Traditional vs. new generation: The new-age climbing feud.

My boyfriend and I (he climbs as well) were talking about how great it is that sport climbing made the shortlist for Tokyo 2020. Competition climbing has picked up a lot of speed in recent years with new gyms opening up everyday, but its presence is still under the radar. When I tell people that I climb, I have to explain that no, it’s not a race to the top of the wall and no I’m not hiking Mt. Everest. Though it’s slightly frustrating to rarely have anyone understand what I do, I totally understand. Competition climbing and climbing in general is not well known or understood.

However, some traditional climbers (and even modern) climbers want to keep it that way. Their argument is that climbing will become too mainstream and take away from the culture that has been preserved in climbing for so many years. This culture consists of climbing for the pure enjoyment of climbing (I highly recommend watching “Valley Uprising” for entertainment and history purposes). Also, the world of climbing is a small community even among competition climbers who buckle down and send when competing but offer up beta when given the chance. Mainstreaming threatens the small, helpful, community that is so unique to climbing.

I fully understand the fear of change, especially with something you love, but change can bring on some good. I think the main fear here is that the new generation of climbers will be gym monkeys and protein junkies who strive only to win, but lose sight of the personal, gratifying feeling of sending a climb. Though I hate to see this as much as anyone else, it brings me joy knowing that climbing will continue to thrive for generations to come. My friends won’t change once the sport inevitably explodes, thereby maintaining the small community feel for me for at least another generation.

Popularizing the sport will also make it easier for my friends and relatives to understand what I do, but I don’t think that argument would hold up in a debate. I have faith that climbing’s culture will always be there. It brings unexplainable things out of people, like it did myself. With efforts from current and past climbers, the climbing community no matter how large, will remain as strong as it always has been. Bring on the Olympics.

climb on xx

6 thoughts on “Traditional vs. new generation: The new-age climbing feud.
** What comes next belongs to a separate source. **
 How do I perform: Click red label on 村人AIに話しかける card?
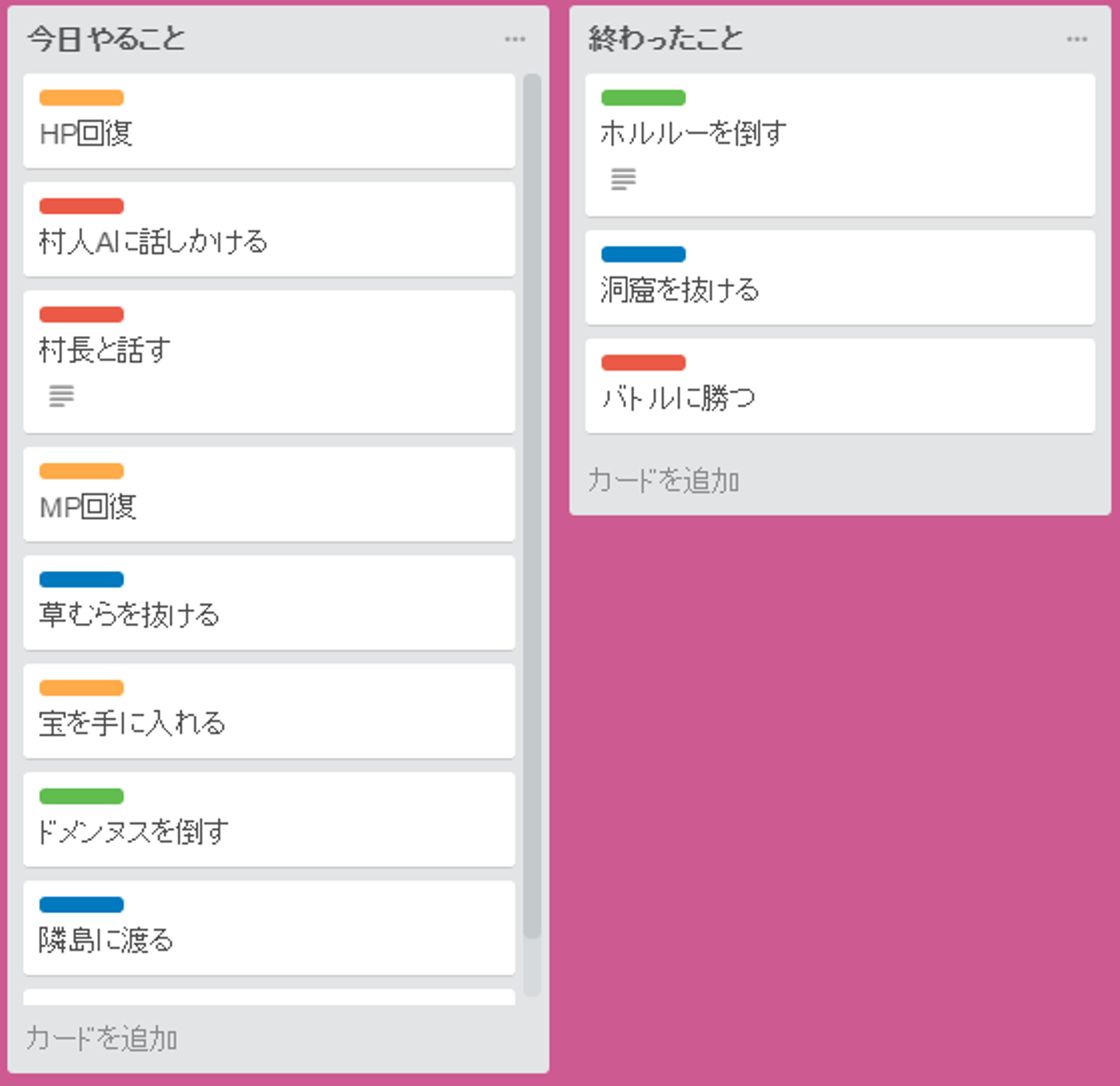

  1. Every time I tell people that I climb, they always ask if it’s a race to the top and I’m forced to explain that no, in fact, it’s not. I think the exposure we’ll receive if climbing does become a part of the Olympics will be positive and hopefully show that climbing is a valid sport with a loving, supportive community.


  2. Funny thing is that sport climbing was an exhibition event at the 1988 Olympics. I trained for the tryouts but never went. I believe that Lynn Hill and Todd Skinner were among the team members. Your comments are very good. It is funny that you could have written this almost 30 years ago and it would’ve been just as relevant then too. When I go to the crags I feel like much of this has actually come true already from my perspective for better and for worse. I used to go climbing in the 80’s and 90s. and hope to run into somebody to catch a belay from. If someone was there you could always catch a belay and some comraderie. Now I go to the same crags. and can’t find parking. Simultaneously with all the people there it’s sometimes just as hard or harder to find a Belay or people who want to share the experience.


    • Thank you for your insight. I did not know that about the 1988 Olympics – it seems we’ve come full circle! The popularity of the sport has no doubt increased tremendously in such a short time. I’m curious – how come you didn’t try out? I’m just impressed that you were in contention at all, that is awesome!


      • First I’d like to say that I still train hard and despite my time in the harness I really like some of your posts and and have picked up some good stuff from your posts. Thanks for Sharing.
        Re: 1988 Olympics. That was the first year that they allowed professional athletes to compete in the Olympics. Prior to that only amatures could participate. That was the year that Micheal Jordan and all the NBA stars played on the basketball team instead of the top college players. I was only 18 and a Sophomore in college then. I trained hard with the idea of going to the tryouts but life got in the way of me committing myself entirely to climbing. When they changed the rules to allow pros in I figured I had no chance. I was surrounded by some really great climbers and even spent time climbing with some of the pro’s who did make the team like Lynn Hill and Todd Skinner. I never had the guts to commit my life and resources to the sport to the degree they did but it has still played a pivotal role in my life all these years for better and for worse. One thing that hasn’t changed is the ongoing debate of how we define the sport itself. The people we think of as the historical trad climbers were having the same arguments about how we define our sport since the first routes were ever put up. The controversies and points of view pulling in different directions remain relatively unchanged. The only thing that seems to really change are the faces around the campfire.


  3. You’re definitely right – it takes a lot of commitment to train for that caliber of climbing. You would have had to give a lot up. It’s possible, but definitely time consuming. That is so cool you climbed with Lynn Hill, I have so many questions but I don’t even know what to ask haha that is so cool. I’m glad to hear you’re still training hard! Climbing is a life long passion for sure 🙂 I’m flattered you have learned anything from my posts! That’s a great compliment, thank you.